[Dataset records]
######

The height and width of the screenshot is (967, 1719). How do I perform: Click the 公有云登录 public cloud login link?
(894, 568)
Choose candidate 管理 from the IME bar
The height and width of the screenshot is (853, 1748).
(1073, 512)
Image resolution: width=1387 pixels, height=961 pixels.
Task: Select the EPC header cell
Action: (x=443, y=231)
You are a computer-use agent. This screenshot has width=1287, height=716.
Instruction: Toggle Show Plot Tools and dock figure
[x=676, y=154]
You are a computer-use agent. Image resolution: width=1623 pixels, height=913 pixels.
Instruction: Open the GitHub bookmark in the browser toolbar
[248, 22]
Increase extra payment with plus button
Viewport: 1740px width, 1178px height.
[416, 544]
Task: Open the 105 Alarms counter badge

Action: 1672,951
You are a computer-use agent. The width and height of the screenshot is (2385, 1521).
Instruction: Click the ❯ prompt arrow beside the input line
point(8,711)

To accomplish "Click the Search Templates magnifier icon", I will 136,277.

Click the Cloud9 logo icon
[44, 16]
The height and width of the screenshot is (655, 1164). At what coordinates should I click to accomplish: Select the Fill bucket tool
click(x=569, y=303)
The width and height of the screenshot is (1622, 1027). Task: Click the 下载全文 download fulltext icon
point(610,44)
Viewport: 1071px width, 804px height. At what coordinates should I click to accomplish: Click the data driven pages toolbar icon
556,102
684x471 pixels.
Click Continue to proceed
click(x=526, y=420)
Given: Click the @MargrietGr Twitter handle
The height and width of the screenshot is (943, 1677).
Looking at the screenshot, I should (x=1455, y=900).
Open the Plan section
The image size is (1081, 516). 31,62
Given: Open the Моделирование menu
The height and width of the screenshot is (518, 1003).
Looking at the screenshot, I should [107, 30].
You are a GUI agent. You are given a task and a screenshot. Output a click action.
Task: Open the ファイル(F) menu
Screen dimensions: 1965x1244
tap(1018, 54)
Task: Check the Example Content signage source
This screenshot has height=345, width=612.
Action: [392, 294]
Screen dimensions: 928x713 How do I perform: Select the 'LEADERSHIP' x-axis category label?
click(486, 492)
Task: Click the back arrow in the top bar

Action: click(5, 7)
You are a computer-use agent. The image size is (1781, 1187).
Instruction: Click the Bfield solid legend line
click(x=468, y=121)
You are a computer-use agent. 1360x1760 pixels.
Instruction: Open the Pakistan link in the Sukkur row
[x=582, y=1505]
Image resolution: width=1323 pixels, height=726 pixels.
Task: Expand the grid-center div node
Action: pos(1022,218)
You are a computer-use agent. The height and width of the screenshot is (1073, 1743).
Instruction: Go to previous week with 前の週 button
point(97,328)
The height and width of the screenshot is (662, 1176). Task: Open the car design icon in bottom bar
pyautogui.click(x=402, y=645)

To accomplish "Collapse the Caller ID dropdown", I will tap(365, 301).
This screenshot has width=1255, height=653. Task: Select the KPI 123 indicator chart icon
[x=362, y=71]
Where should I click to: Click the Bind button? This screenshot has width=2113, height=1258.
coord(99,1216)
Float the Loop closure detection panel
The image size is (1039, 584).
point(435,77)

######

__Your objective__
Reproduce the data in its entirety, matching each character.

__Exercise output__
The height and width of the screenshot is (967, 1719). How do I perform: Click the 公有云登录 public cloud login link?
(894, 568)
Choose candidate 管理 from the IME bar
The height and width of the screenshot is (853, 1748).
(1073, 512)
Image resolution: width=1387 pixels, height=961 pixels.
Task: Select the EPC header cell
Action: (x=443, y=231)
You are a computer-use agent. This screenshot has width=1287, height=716.
Instruction: Toggle Show Plot Tools and dock figure
[x=676, y=154]
You are a computer-use agent. Image resolution: width=1623 pixels, height=913 pixels.
Instruction: Open the GitHub bookmark in the browser toolbar
[248, 22]
Increase extra payment with plus button
Viewport: 1740px width, 1178px height.
[416, 544]
Task: Open the 105 Alarms counter badge

Action: 1672,951
You are a computer-use agent. The width and height of the screenshot is (2385, 1521).
Instruction: Click the ❯ prompt arrow beside the input line
point(8,711)

To accomplish "Click the Search Templates magnifier icon", I will 136,277.

Click the Cloud9 logo icon
[44, 16]
The height and width of the screenshot is (655, 1164). At what coordinates should I click to accomplish: Select the Fill bucket tool
click(x=569, y=303)
The width and height of the screenshot is (1622, 1027). Task: Click the 下载全文 download fulltext icon
point(610,44)
Viewport: 1071px width, 804px height. At what coordinates should I click to accomplish: Click the data driven pages toolbar icon
556,102
684x471 pixels.
Click Continue to proceed
click(x=526, y=420)
Given: Click the @MargrietGr Twitter handle
The height and width of the screenshot is (943, 1677).
Looking at the screenshot, I should (x=1455, y=900).
Open the Plan section
The image size is (1081, 516). 31,62
Given: Open the Моделирование menu
The height and width of the screenshot is (518, 1003).
Looking at the screenshot, I should [107, 30].
You are a GUI agent. You are given a task and a screenshot. Output a click action.
Task: Open the ファイル(F) menu
Screen dimensions: 1965x1244
tap(1018, 54)
Task: Check the Example Content signage source
This screenshot has height=345, width=612.
Action: [392, 294]
Screen dimensions: 928x713 How do I perform: Select the 'LEADERSHIP' x-axis category label?
click(486, 492)
Task: Click the back arrow in the top bar

Action: click(5, 7)
You are a computer-use agent. The image size is (1781, 1187).
Instruction: Click the Bfield solid legend line
click(x=468, y=121)
You are a computer-use agent. 1360x1760 pixels.
Instruction: Open the Pakistan link in the Sukkur row
[x=582, y=1505]
Image resolution: width=1323 pixels, height=726 pixels.
Task: Expand the grid-center div node
Action: pos(1022,218)
You are a computer-use agent. The height and width of the screenshot is (1073, 1743).
Instruction: Go to previous week with 前の週 button
point(97,328)
The height and width of the screenshot is (662, 1176). Task: Open the car design icon in bottom bar
pyautogui.click(x=402, y=645)

To accomplish "Collapse the Caller ID dropdown", I will tap(365, 301).
This screenshot has width=1255, height=653. Task: Select the KPI 123 indicator chart icon
[x=362, y=71]
Where should I click to: Click the Bind button? This screenshot has width=2113, height=1258.
coord(99,1216)
Float the Loop closure detection panel
The image size is (1039, 584).
point(435,77)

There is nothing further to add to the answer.